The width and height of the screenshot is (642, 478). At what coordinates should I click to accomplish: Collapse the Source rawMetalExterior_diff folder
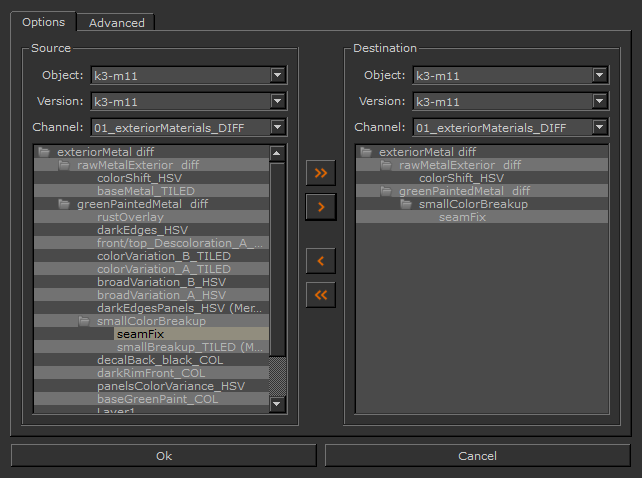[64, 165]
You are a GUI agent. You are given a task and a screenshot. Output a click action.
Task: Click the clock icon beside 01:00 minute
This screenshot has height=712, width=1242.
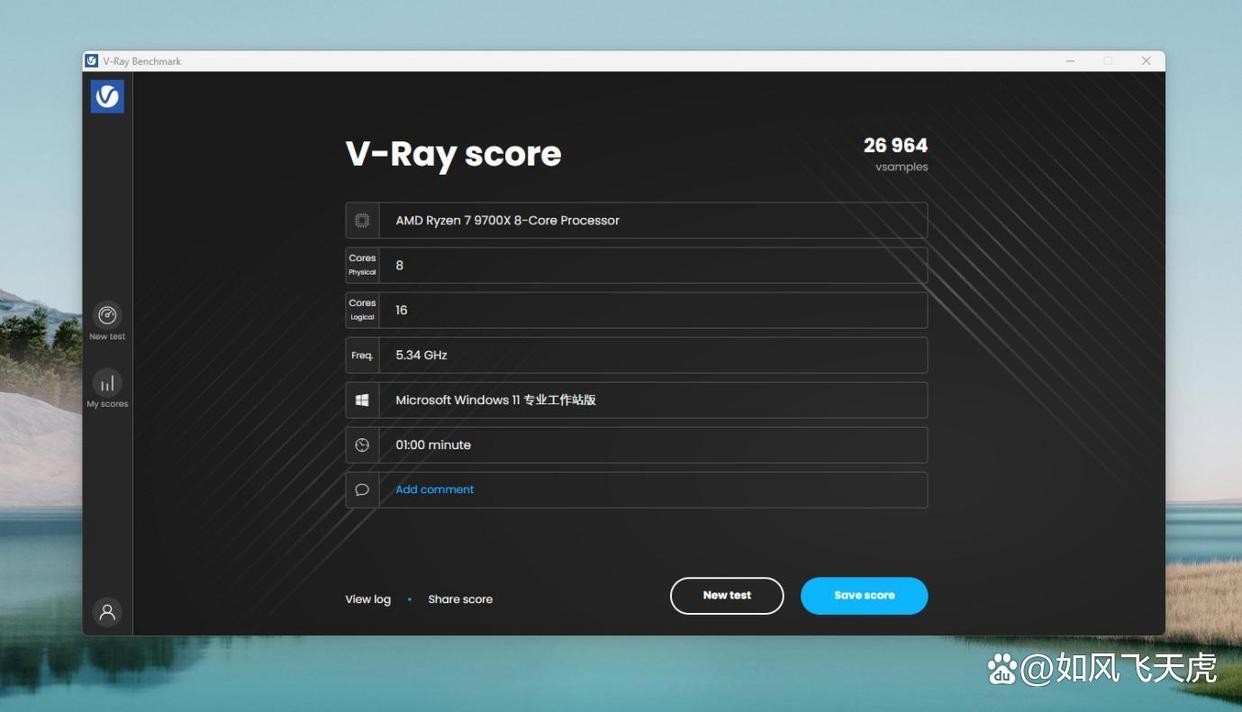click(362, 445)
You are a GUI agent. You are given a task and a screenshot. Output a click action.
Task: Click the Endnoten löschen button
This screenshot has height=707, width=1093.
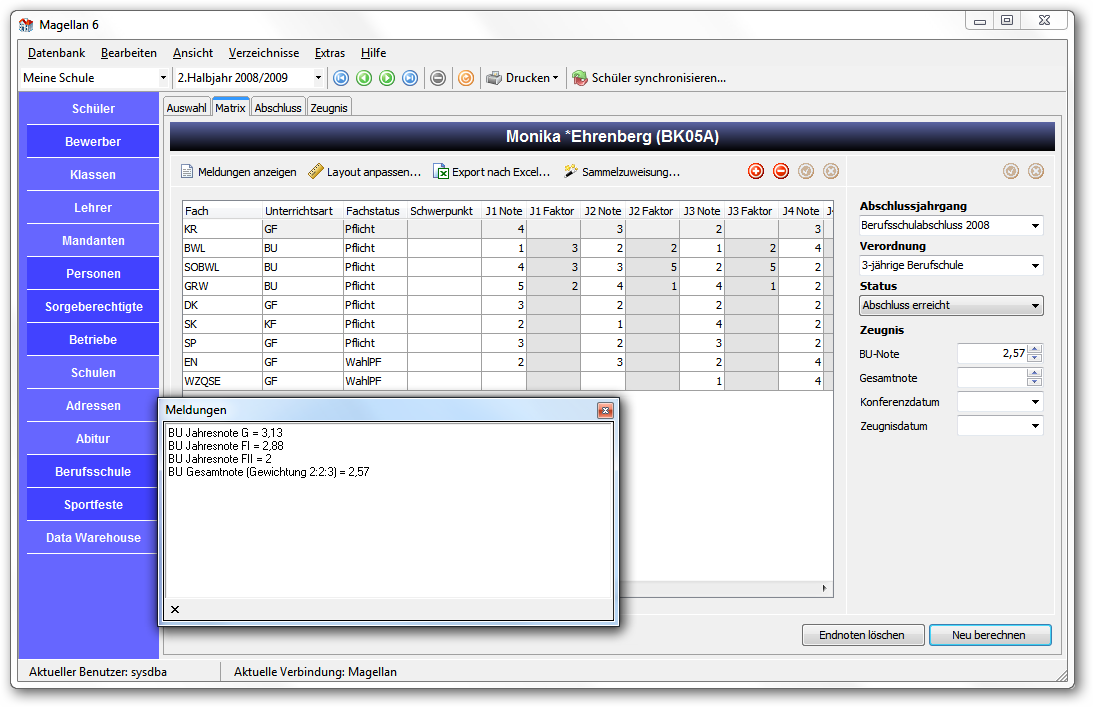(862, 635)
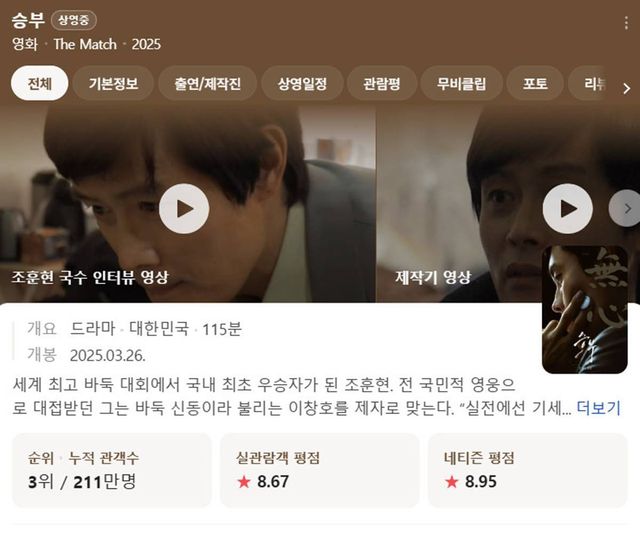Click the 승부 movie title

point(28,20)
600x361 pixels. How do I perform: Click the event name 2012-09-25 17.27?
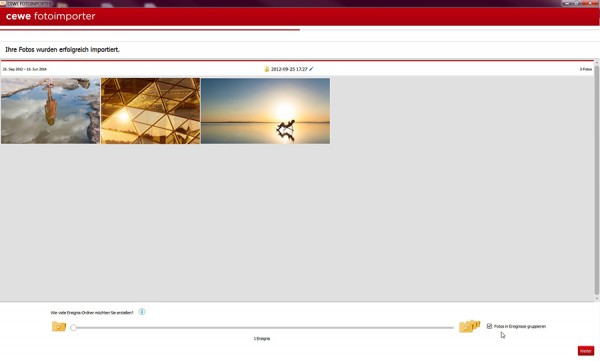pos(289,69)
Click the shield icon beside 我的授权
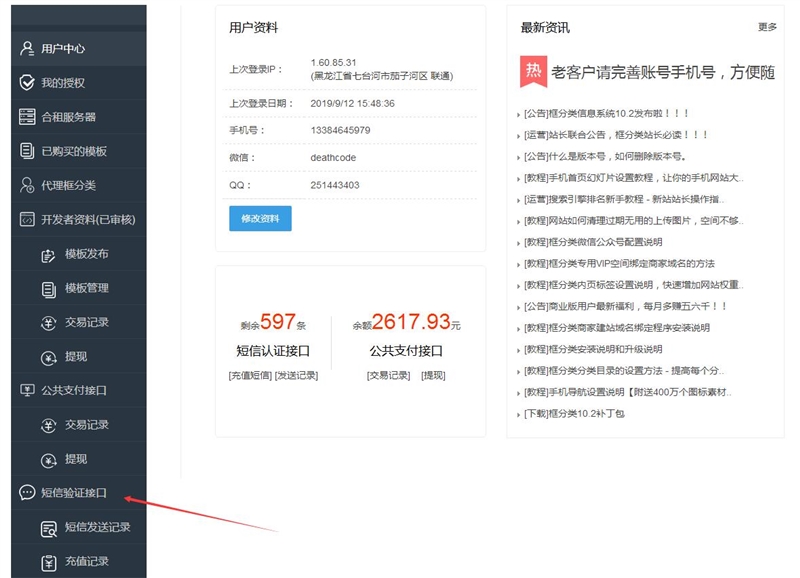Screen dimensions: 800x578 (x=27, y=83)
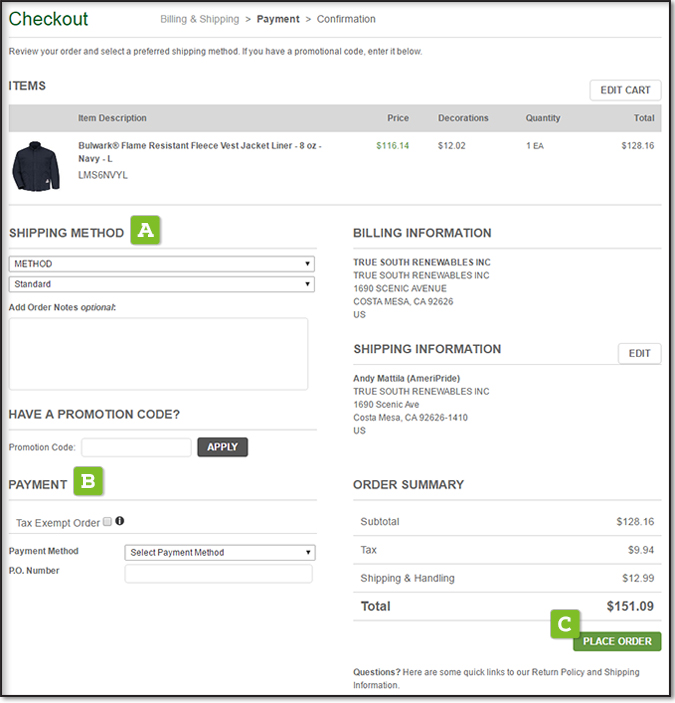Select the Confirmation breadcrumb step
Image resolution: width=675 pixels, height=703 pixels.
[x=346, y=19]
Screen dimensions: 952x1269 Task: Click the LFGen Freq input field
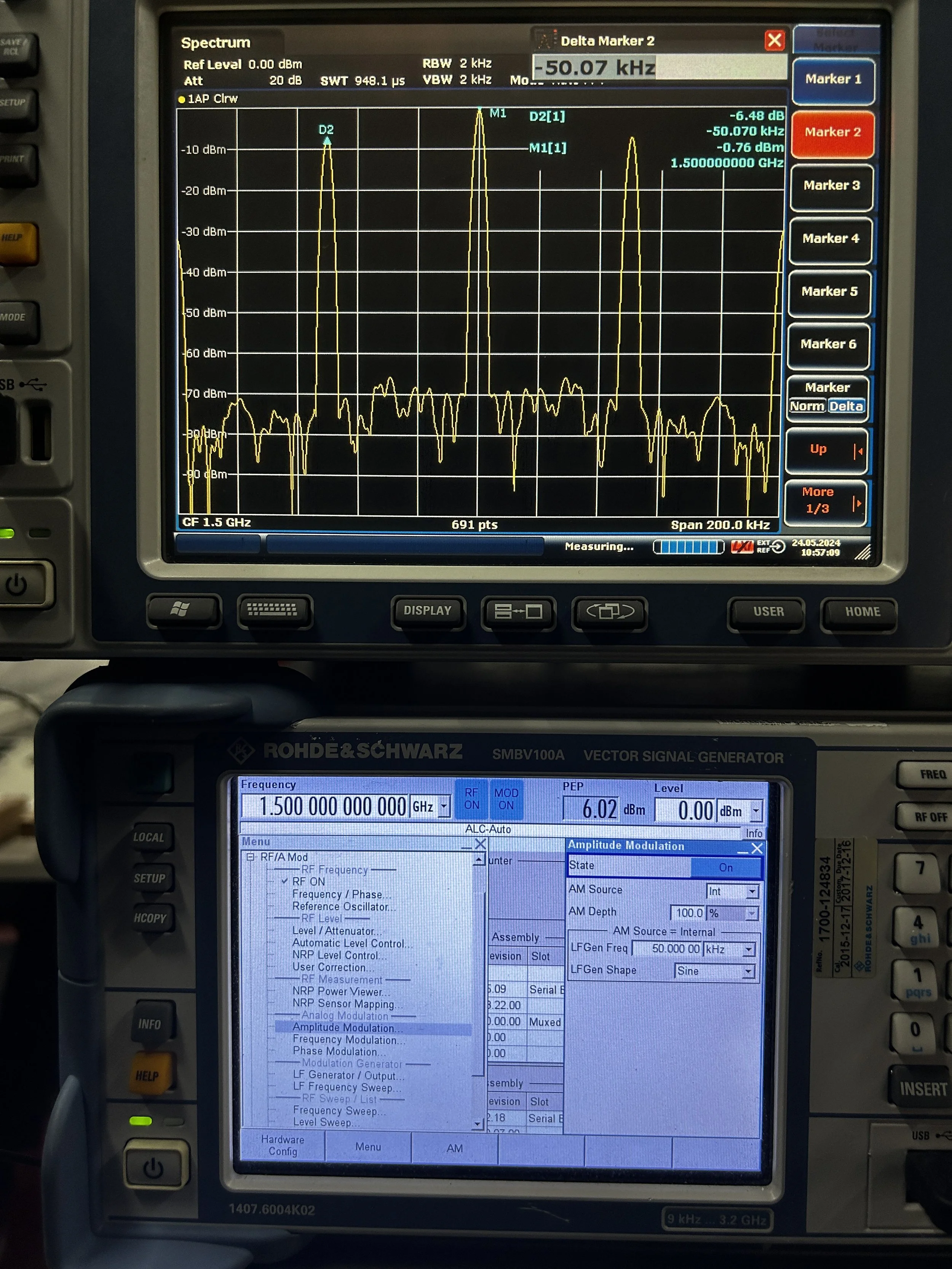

───

- [The problem] Rewrite the data above with every instance of "screenshot" switched to "screen capture" and nothing else altered. Leave the pictures out of your answer.

- [In response]
The width and height of the screen capture is (642, 478). At what coordinates should I click to accomplish: Collapse the Source rawMetalExterior_diff folder
[64, 165]
You are a GUI agent. You are given a task and a screen capture. Output a click action.
Task: Click the clock icon beside 01:00 minute
This screen capture has height=712, width=1242.
click(362, 445)
You are a GUI agent. You are given a task and a screen capture. Output a click action.
Task: Click the Endnoten löschen button
This screen capture has height=707, width=1093.
(862, 635)
Click the 승부 movie title

point(28,20)
600x361 pixels. How do I perform: Click the event name 2012-09-25 17.27?
pos(289,69)
Click the shield icon beside 我的授权
Screen dimensions: 800x578 (x=27, y=83)
Select the Confirmation breadcrumb step
Image resolution: width=675 pixels, height=703 pixels.
[x=346, y=19]
Screen dimensions: 952x1269 Task: Click the LFGen Freq input field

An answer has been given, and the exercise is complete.